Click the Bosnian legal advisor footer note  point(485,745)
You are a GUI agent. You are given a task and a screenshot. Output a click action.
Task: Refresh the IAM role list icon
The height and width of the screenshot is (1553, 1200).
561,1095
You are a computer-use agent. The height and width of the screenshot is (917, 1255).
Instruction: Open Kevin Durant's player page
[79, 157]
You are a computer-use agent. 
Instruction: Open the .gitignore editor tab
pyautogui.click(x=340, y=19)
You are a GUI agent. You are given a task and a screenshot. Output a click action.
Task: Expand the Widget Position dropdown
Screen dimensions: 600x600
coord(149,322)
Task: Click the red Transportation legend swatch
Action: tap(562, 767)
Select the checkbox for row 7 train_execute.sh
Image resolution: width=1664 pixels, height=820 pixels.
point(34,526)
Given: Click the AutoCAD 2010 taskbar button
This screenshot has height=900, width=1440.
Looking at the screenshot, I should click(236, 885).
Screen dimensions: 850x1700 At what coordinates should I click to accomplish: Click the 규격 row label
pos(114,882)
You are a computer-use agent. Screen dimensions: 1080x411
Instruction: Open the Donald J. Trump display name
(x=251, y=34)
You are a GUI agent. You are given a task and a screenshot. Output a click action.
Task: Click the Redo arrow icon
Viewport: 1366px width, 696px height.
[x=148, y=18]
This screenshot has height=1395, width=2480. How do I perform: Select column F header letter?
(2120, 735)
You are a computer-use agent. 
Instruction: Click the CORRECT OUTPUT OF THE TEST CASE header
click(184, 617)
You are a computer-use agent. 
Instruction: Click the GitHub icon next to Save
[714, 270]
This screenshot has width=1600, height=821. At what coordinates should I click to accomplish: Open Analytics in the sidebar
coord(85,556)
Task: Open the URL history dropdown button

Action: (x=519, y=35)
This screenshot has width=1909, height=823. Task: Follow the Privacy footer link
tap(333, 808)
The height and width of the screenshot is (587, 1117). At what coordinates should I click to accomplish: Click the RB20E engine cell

——

> **TASK**
Please format all the lines above as a numbered list, leaving out blank lines.

> **TASK SOLUTION**
1. Click the Bosnian legal advisor footer note  point(485,745)
2. You are a GUI agent. You are given a task and a screenshot. Output a click action.
3. Task: Refresh the IAM role list icon
4. The height and width of the screenshot is (1553, 1200).
5. 561,1095
6. You are a computer-use agent. The height and width of the screenshot is (917, 1255).
7. Instruction: Open Kevin Durant's player page
8. [79, 157]
9. You are a computer-use agent. 
10. Instruction: Open the .gitignore editor tab
11. pyautogui.click(x=340, y=19)
12. You are a GUI agent. You are given a task and a screenshot. Output a click action.
13. Task: Expand the Widget Position dropdown
14. Screen dimensions: 600x600
15. coord(149,322)
16. Task: Click the red Transportation legend swatch
17. Action: tap(562, 767)
18. Select the checkbox for row 7 train_execute.sh
19. Image resolution: width=1664 pixels, height=820 pixels.
20. point(34,526)
21. Given: Click the AutoCAD 2010 taskbar button
22. This screenshot has height=900, width=1440.
23. Looking at the screenshot, I should click(236, 885).
24. Screen dimensions: 850x1700 At what coordinates should I click to accomplish: Click the 규격 row label
25. pos(114,882)
26. You are a computer-use agent. Screen dimensions: 1080x411
27. Instruction: Open the Donald J. Trump display name
28. (x=251, y=34)
29. You are a GUI agent. You are given a task and a screenshot. Output a click action.
30. Task: Click the Redo arrow icon
31. Viewport: 1366px width, 696px height.
32. [x=148, y=18]
33. This screenshot has height=1395, width=2480. How do I perform: Select column F header letter?
34. (2120, 735)
35. You are a computer-use agent. 
36. Instruction: Click the CORRECT OUTPUT OF THE TEST CASE header
37. click(184, 617)
38. You are a computer-use agent. 
39. Instruction: Click the GitHub icon next to Save
40. [714, 270]
41. This screenshot has width=1600, height=821. At what coordinates should I click to accomplish: Open Analytics in the sidebar
42. coord(85,556)
43. Task: Open the URL history dropdown button
44. Action: (x=519, y=35)
45. This screenshot has width=1909, height=823. Task: Follow the Privacy footer link
46. tap(333, 808)
47. The height and width of the screenshot is (587, 1117). At what coordinates should I click to accomplish: Click the RB20E engine cell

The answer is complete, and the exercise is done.